* [Provided entries]
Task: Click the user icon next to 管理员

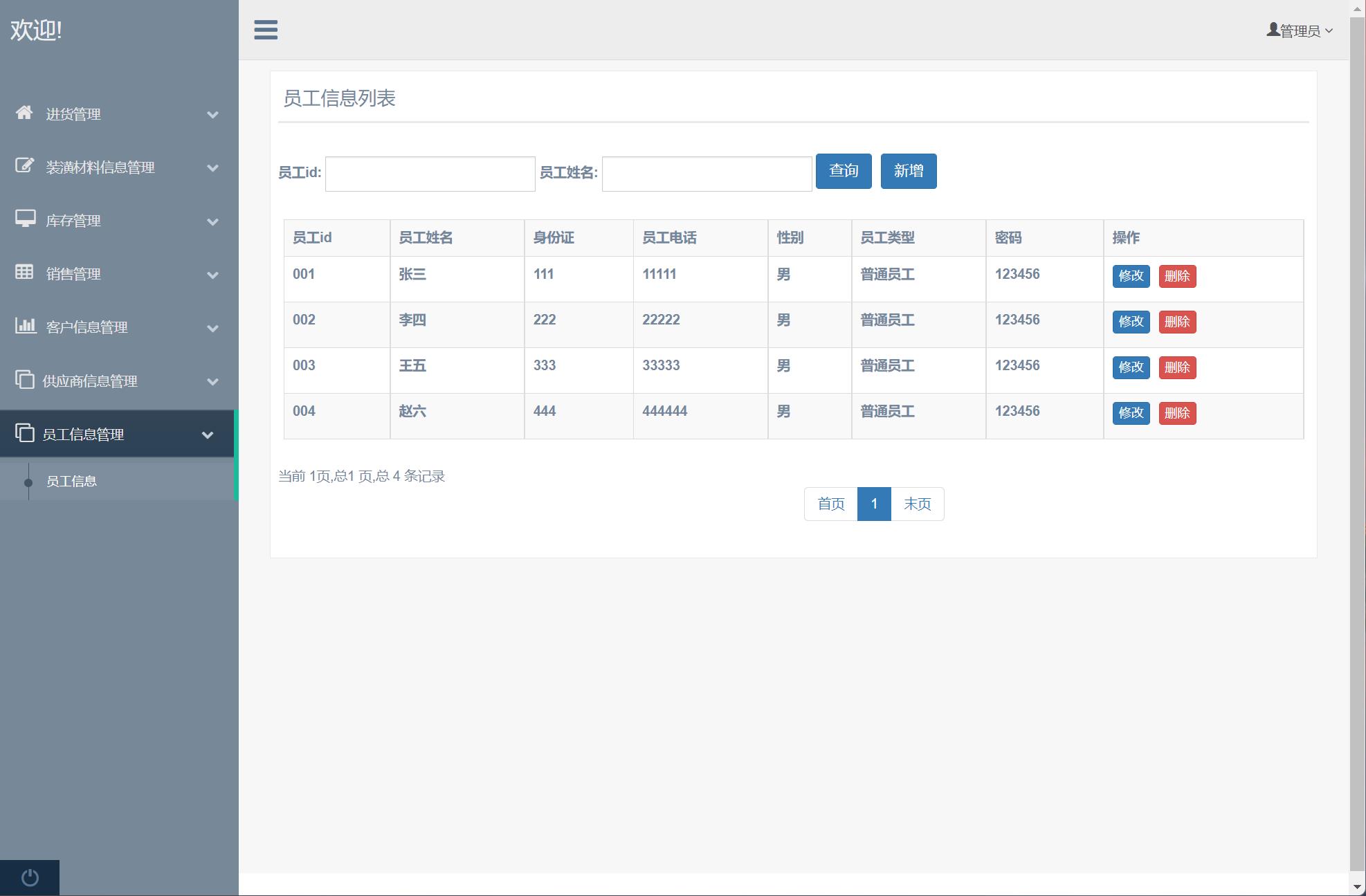Action: pyautogui.click(x=1273, y=30)
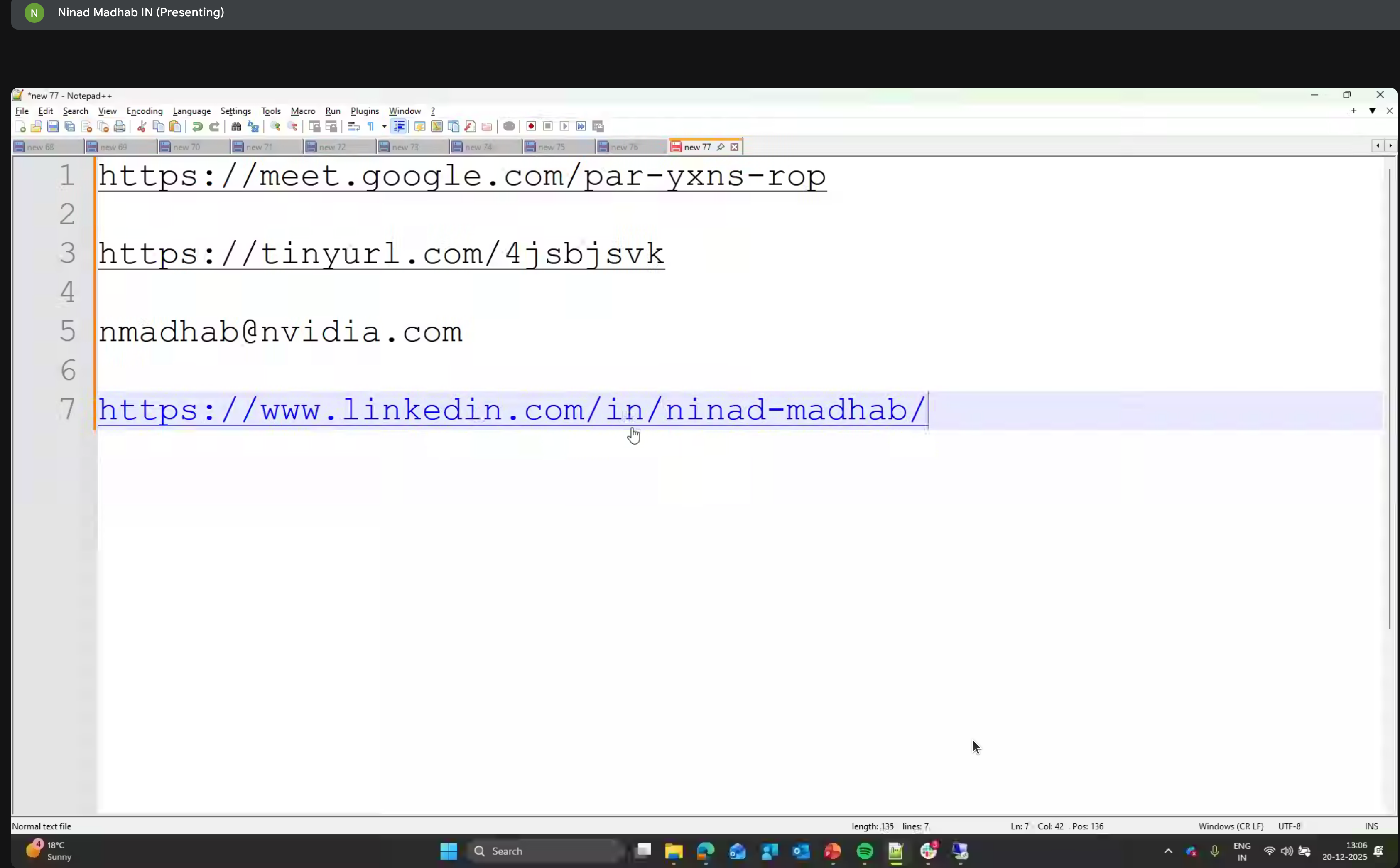Screen dimensions: 1400x868
Task: Start macro recording with red record icon
Action: 531,126
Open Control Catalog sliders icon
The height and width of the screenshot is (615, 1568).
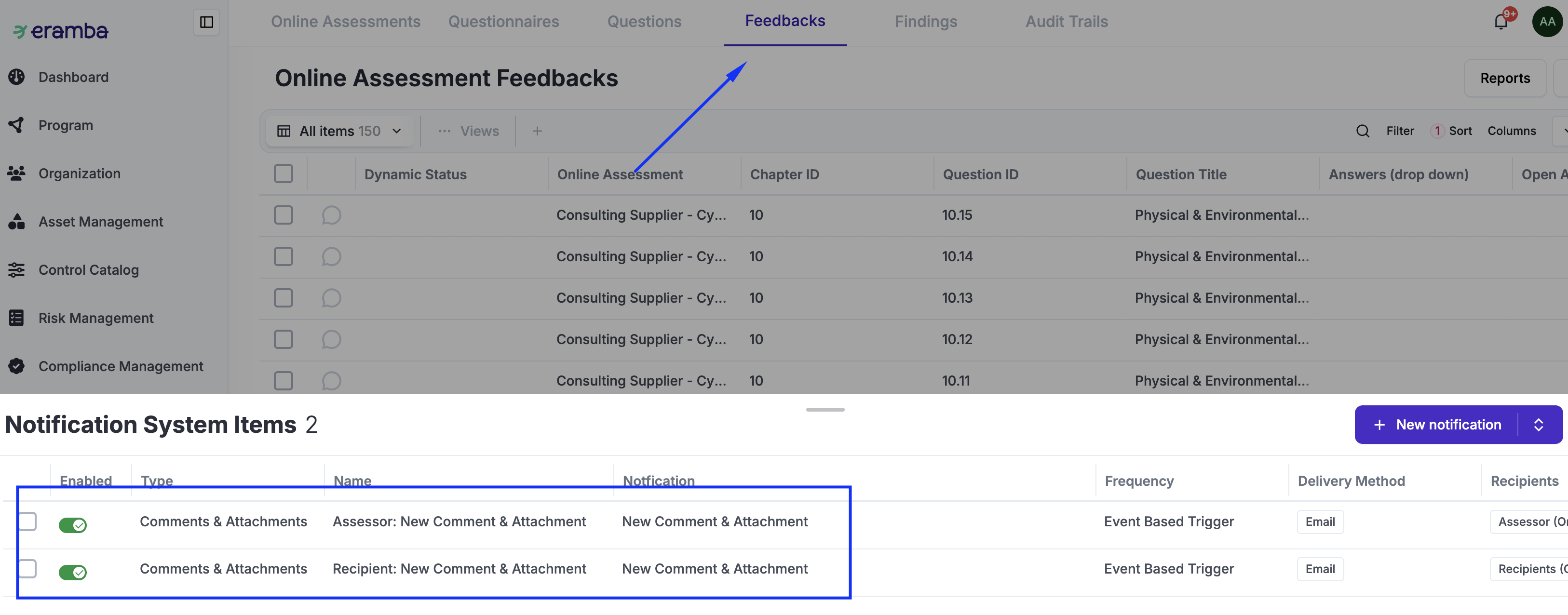pyautogui.click(x=16, y=270)
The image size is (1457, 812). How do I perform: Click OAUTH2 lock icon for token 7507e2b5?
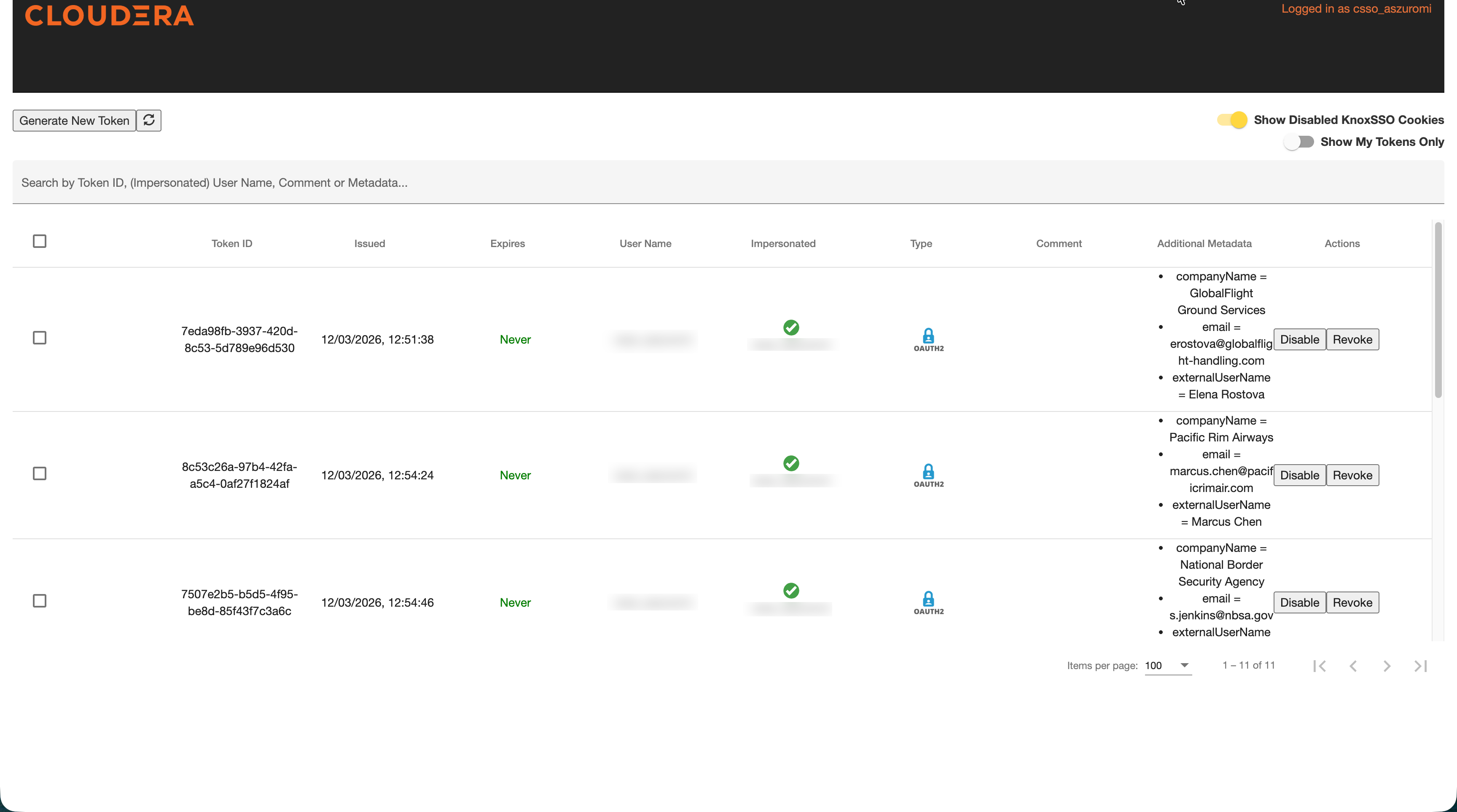pos(928,600)
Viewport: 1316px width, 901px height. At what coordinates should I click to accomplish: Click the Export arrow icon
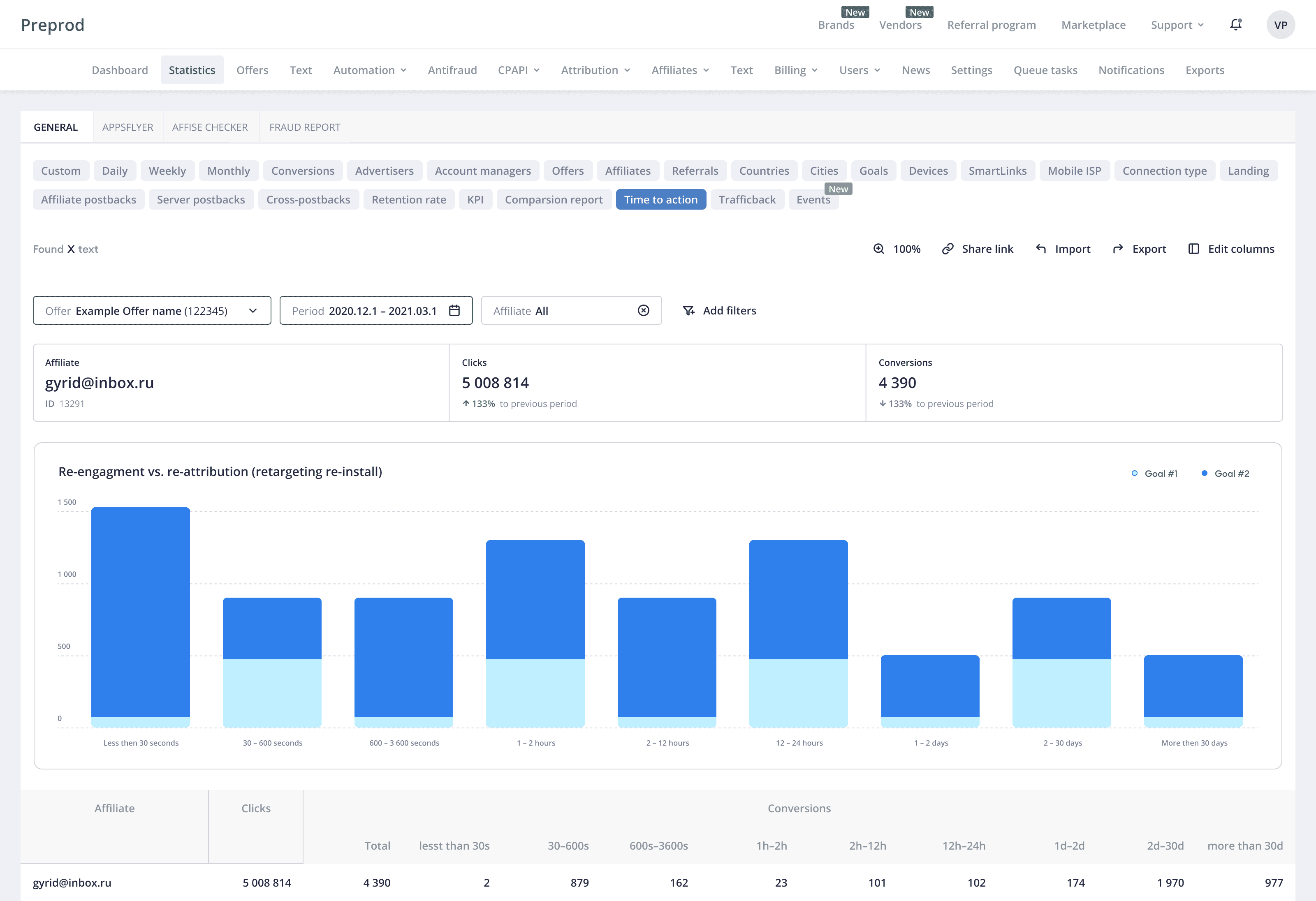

* [What to produce]
Without changing a word, transcribe all of the data and omit its images.

* [Solution for this exercise]
Task: Click the user icon next to 管理员

Action: pyautogui.click(x=1273, y=30)
Screen dimensions: 1400x868
Task: Start macro recording with red record icon
Action: 531,126
Open Control Catalog sliders icon
The height and width of the screenshot is (615, 1568).
pyautogui.click(x=16, y=270)
The image size is (1457, 812). How do I perform: Click OAUTH2 lock icon for token 7507e2b5?
pos(928,600)
Viewport: 1316px width, 901px height. At what coordinates should I click to accomplish: Click the Export arrow icon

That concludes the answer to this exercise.